# Task goal
In the entries below, find each line with the string "computer" and copy it.

Start of Records supplied

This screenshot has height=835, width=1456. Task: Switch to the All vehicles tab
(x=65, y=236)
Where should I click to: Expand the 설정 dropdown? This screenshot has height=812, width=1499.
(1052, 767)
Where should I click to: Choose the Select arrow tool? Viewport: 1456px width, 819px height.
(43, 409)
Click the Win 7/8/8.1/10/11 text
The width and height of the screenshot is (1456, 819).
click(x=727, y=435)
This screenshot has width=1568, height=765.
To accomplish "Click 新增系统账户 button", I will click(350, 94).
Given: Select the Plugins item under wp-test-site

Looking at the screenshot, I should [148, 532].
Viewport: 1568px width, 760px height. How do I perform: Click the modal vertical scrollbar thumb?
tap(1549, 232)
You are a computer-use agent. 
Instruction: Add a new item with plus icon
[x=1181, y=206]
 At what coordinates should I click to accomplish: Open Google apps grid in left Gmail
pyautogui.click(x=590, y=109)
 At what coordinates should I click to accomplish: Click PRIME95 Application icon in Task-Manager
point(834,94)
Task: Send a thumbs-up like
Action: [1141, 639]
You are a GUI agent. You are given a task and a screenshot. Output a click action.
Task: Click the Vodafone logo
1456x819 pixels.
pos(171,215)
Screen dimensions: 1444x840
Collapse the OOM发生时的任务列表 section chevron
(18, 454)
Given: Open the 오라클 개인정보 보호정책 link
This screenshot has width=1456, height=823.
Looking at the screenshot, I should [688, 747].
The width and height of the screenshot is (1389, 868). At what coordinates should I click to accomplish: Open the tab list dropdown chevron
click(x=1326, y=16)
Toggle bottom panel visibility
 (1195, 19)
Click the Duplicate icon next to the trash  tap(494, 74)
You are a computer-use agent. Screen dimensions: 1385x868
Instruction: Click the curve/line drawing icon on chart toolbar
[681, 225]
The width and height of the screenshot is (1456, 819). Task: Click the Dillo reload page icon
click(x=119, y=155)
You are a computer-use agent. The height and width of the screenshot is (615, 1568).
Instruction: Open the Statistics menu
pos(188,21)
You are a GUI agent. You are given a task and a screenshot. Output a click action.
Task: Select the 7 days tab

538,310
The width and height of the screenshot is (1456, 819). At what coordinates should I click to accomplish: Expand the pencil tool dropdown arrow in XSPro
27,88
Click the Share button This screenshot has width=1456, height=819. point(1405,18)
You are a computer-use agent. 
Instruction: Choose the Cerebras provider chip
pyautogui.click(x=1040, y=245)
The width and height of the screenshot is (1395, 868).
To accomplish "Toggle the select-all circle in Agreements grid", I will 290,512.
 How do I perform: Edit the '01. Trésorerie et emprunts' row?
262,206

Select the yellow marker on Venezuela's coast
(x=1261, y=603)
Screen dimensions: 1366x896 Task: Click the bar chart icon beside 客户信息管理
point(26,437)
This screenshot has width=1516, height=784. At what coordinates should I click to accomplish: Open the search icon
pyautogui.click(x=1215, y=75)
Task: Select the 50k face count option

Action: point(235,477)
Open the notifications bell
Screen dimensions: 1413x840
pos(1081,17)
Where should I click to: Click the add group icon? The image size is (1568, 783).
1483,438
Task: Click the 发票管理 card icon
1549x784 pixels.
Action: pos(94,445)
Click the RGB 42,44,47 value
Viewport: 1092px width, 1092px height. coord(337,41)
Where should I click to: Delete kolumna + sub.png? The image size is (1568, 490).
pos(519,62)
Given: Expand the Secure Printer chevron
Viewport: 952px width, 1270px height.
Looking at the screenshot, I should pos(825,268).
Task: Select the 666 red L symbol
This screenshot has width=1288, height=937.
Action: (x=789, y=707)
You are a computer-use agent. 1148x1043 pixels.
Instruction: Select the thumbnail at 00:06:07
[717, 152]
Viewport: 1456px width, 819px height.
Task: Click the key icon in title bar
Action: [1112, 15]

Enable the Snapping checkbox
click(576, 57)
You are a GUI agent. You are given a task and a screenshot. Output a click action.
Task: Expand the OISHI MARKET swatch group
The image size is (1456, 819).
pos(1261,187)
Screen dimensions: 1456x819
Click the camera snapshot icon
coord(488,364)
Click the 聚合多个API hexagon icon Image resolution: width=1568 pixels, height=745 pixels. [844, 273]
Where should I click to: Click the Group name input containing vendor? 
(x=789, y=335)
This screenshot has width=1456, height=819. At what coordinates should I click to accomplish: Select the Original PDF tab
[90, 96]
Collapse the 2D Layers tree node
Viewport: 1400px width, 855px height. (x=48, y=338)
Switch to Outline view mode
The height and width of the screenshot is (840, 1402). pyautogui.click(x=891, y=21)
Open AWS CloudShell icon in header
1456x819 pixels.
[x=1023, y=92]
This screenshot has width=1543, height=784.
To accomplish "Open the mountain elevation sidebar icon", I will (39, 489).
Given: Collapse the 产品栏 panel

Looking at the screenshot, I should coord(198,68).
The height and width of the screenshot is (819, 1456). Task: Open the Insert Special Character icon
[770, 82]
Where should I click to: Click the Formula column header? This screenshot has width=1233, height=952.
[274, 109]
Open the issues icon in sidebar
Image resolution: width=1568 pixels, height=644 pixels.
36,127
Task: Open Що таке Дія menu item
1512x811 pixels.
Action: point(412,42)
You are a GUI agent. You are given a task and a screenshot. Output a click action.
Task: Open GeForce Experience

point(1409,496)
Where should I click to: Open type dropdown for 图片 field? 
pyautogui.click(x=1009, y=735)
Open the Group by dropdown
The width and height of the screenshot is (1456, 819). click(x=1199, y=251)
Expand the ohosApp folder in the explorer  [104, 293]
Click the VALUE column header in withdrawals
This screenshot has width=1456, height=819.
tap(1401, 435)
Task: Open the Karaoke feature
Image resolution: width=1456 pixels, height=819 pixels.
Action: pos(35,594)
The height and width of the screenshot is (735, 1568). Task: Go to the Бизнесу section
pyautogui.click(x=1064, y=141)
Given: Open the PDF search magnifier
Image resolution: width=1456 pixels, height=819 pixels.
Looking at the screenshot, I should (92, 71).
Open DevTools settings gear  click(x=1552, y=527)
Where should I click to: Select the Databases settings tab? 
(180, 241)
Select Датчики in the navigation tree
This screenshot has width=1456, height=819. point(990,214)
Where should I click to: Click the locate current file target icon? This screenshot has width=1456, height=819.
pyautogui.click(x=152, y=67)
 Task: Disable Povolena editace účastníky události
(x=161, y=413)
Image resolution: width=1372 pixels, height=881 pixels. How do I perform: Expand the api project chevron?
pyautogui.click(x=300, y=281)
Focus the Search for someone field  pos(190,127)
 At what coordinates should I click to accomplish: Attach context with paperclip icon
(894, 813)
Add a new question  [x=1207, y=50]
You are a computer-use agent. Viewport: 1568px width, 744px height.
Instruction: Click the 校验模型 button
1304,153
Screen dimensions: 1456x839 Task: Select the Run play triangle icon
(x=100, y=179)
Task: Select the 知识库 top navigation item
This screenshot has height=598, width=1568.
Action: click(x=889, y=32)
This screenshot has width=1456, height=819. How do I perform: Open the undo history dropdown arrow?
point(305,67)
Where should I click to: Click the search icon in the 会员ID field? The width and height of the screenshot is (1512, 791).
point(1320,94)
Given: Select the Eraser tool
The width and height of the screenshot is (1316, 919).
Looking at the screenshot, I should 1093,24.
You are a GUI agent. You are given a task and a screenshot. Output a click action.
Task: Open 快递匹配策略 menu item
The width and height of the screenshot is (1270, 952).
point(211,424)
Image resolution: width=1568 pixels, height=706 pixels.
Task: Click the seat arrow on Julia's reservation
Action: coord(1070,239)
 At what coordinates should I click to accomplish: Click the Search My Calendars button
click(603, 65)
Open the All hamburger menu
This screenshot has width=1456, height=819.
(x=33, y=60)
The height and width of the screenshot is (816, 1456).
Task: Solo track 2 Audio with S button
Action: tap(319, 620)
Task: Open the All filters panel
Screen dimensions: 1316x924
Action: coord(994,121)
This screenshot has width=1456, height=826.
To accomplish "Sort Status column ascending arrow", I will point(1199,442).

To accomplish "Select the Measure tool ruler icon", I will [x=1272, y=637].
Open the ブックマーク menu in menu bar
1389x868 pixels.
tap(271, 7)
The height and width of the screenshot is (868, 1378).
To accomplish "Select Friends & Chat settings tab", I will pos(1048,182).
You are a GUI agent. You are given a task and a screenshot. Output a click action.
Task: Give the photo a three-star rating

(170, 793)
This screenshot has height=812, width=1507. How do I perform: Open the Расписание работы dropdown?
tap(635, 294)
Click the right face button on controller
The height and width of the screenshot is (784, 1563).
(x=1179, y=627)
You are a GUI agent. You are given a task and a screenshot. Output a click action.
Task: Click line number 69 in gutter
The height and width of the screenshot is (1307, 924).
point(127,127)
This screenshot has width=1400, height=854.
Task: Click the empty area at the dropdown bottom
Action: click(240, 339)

End of Records supplied

# Completed task
You are a computer-use agent. 
You are a computer-use agent. Screen dimensions: 1385x868
You are a computer-use agent. The height and width of the screenshot is (615, 1568).
You are a computer-use agent. 
You are a computer-use agent. 1148x1043 pixels.
You are a computer-use agent. Viewport: 1568px width, 744px height.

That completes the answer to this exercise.